» **EXERCISE DIRECTIONS**
Please report every line in the material below where the word "computer" is found.
++++ INFORMATION SHOWN ++++
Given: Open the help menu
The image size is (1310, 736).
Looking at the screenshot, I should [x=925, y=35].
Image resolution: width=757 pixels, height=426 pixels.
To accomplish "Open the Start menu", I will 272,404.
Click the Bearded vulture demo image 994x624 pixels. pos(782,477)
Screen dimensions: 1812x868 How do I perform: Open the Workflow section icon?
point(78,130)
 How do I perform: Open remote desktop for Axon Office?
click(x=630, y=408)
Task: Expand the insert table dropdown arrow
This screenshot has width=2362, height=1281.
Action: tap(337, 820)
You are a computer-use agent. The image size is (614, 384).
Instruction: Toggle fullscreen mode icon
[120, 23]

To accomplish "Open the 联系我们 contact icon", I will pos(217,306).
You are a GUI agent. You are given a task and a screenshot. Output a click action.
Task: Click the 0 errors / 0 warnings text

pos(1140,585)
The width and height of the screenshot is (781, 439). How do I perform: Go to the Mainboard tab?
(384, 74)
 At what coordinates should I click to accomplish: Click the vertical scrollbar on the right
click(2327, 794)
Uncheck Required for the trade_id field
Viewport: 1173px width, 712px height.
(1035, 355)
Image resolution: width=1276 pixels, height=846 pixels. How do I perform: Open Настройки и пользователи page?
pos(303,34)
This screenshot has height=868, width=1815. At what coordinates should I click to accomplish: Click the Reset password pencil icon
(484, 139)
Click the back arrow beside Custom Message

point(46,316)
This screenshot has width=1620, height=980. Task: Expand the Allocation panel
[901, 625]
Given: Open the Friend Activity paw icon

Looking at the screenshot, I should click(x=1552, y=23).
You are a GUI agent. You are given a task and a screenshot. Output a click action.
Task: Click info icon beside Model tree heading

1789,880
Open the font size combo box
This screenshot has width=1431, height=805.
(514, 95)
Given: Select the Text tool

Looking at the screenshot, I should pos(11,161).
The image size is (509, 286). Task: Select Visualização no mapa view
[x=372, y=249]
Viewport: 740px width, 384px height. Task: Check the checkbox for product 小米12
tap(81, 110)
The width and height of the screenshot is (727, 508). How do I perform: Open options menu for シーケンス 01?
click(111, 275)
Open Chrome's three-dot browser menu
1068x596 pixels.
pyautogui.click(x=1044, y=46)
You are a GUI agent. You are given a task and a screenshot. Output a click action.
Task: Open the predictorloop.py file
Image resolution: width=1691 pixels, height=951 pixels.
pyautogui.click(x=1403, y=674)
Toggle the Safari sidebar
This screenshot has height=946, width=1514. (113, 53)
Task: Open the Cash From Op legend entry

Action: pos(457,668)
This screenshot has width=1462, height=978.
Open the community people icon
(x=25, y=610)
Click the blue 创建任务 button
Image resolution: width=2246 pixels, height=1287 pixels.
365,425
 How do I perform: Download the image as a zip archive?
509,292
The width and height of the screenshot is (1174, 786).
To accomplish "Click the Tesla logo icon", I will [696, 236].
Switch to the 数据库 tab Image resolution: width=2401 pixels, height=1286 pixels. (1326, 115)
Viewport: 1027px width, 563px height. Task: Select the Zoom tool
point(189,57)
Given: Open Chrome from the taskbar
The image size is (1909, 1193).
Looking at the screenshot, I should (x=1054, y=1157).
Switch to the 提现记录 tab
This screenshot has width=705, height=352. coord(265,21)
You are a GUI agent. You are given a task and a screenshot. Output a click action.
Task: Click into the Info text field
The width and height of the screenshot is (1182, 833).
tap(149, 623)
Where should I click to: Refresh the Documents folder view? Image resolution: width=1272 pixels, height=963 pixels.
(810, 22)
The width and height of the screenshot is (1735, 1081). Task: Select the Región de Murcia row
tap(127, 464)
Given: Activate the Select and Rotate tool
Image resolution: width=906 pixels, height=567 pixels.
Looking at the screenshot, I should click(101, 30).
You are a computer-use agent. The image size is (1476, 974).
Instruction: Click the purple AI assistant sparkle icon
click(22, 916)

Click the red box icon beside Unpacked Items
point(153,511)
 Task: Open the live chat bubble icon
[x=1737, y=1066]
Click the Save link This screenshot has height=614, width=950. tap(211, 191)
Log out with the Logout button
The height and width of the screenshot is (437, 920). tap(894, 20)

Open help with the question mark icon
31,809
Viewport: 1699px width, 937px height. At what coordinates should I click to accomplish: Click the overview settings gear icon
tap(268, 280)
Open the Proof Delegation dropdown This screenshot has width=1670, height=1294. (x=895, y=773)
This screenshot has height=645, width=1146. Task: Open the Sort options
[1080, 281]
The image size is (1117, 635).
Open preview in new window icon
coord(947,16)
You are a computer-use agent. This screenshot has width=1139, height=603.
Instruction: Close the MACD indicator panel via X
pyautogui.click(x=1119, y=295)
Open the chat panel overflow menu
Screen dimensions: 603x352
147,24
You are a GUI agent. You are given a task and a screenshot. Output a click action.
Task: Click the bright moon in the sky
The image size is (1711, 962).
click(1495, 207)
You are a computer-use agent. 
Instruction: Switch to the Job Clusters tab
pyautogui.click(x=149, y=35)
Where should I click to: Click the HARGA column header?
++++
» **RESULT OF THE EXERCISE**
You are a computer-use agent. The image size is (614, 384).
You are a computer-use agent. The image size is (1476, 974).
You are a computer-use agent. This screenshot has width=1139, height=603.
You are a computer-use agent. 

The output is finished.